Liseo
González
“Y la sombra que avanza, avanza, avanza,
parece, con su trágica envoltura,
el alma ingente, plena de amargura,
de los que han de morir sin esperanza…”
(Fragmento
del poema Idilio Salvaje de Manuel José Othón)
Despegaba el alba, y en el pueblo comenzaba a esclarecer. El frío de
la mañana se restregaba en la cara y en las manos con un ímpetu violento. El
ruido de los animales anunciaba el comienzo del día: gorjeos, mugidos, cacareos
y berreos hacían eco por todas partes. El suave viento levantaba la árida
tierra, llenando todo de un polvo amarillento, pegajoso, casi opaco, que se
advertía por todas partes.
Después de medio
alimentar a sus flacos animales, Martín emprendió el trayecto hacia sus tierras
en las afueras del pueblo. Martín era un hombre falto de carnes, de ojos
profundos y marchitos, y de una piel morena ajada por el desierto; caminaba sin
distracciones, pero siempre soltando los fraternales buenos días. Él, al igual
que otros campesinos, a tempranas horas del día emprendía el mismo camino, con
la única esperanza de poder cultivar sus parcelas y cosechar algo.
Luego de caminar
unos minutos, se observaba el pueblecito que se había quedado atrás y la cúpula
de la iglesia que se levantaba solitaria sobre la llanura. El llano, con sus
casas de adobe, su iglesia, sus ausentes sombras de los árboles, sus parcos
jardines y aquellos habitantes caminando con pesaroso andar, absortos siempre en sus
profundos pensamientos, era lo que llenaba aquel paisaje.
La laguna, o lo
quedaba de ella, era el rostro más fiel del presente cataclismo. El espacio que
ocupaba durante los días lluviosos, seguía esperando desesperadamente las
primeras gotas. Los campesinos, al cruzar el puente, no hacían más que lanzarle
amargas miradas y continuar su camino.

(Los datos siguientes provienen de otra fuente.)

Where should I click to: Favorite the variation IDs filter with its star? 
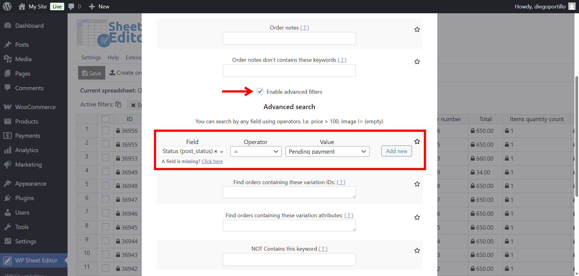417,184
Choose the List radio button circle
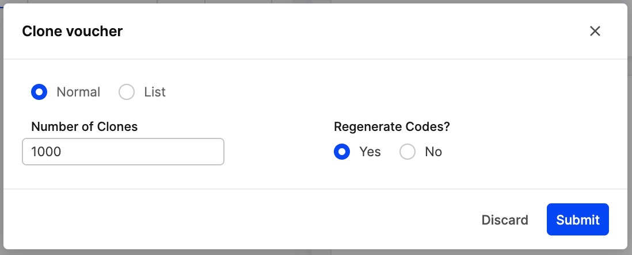 127,92
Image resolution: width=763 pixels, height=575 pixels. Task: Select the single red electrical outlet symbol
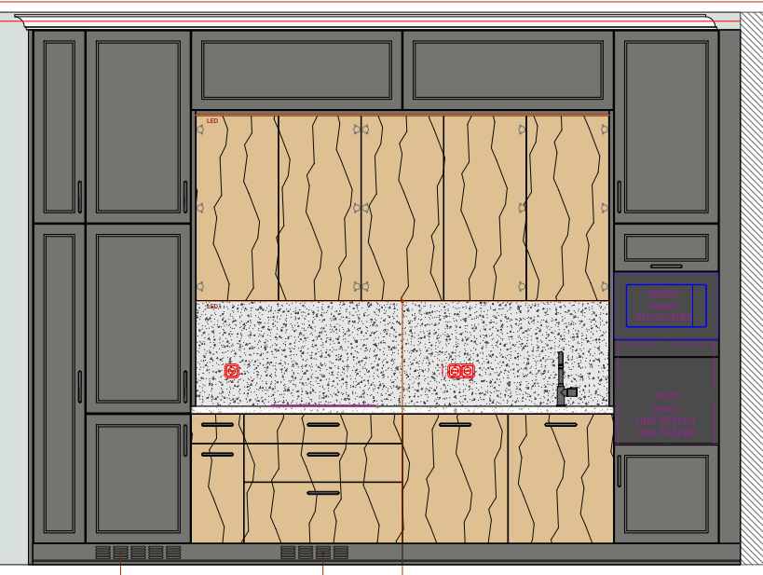(x=232, y=371)
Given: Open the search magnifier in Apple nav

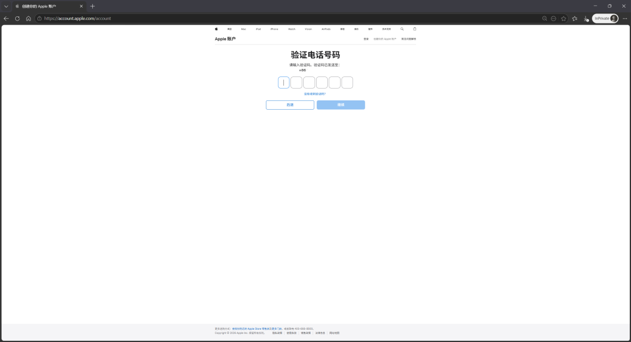Looking at the screenshot, I should point(402,29).
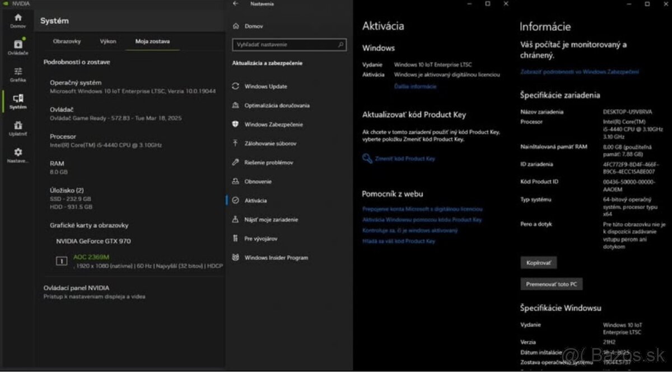Open Windows Zabezpečenie in the settings list
This screenshot has width=672, height=372.
273,125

Esta desolada tierra que por esta temporada
era próspera y fértil, ahora se mostraba renuente. Los hombres del campo la trabajaban
con afán e insistencia, tratando de arrancarle vida, pero la tierra seca,
simplemente se negaba.
Dejaban su labor
recién entraba la tarde. En su trayecto de vuelta al pueblo, y apunto de
ocultarse el sol, se veían las sombras largas que caminaban buscando el camino
y avanzaban hasta perderse entre aquellas casas de tierra.
Una de aquellas
sombras era Martín, que venía extenuado del trabajo y bebía agua afanosamente,
nunca el agua le había sabido tan amarga como en esos días. Caminaba por las
calles del pueblo con la misma pregunta en la mirada que los demás “¿Qué está
pasando?”, y con esa misma mirada se respondían. Nadie sabía la respuesta. Era cuestión
de esperar, esperar las primeras gotas de lluvia, que siempre llegaban antes
que las ayudas, y que ahora eran gotas de vida; esa vida que traía el trabajo a
las parcelas y arrancaba, parcialmente, las tristezas de los rostros.
Martín era la
última sombra en el camino, que se alargaba y alargaba al tiempo que avanzaba,
hasta que se perdió en una de esas casas de tierra.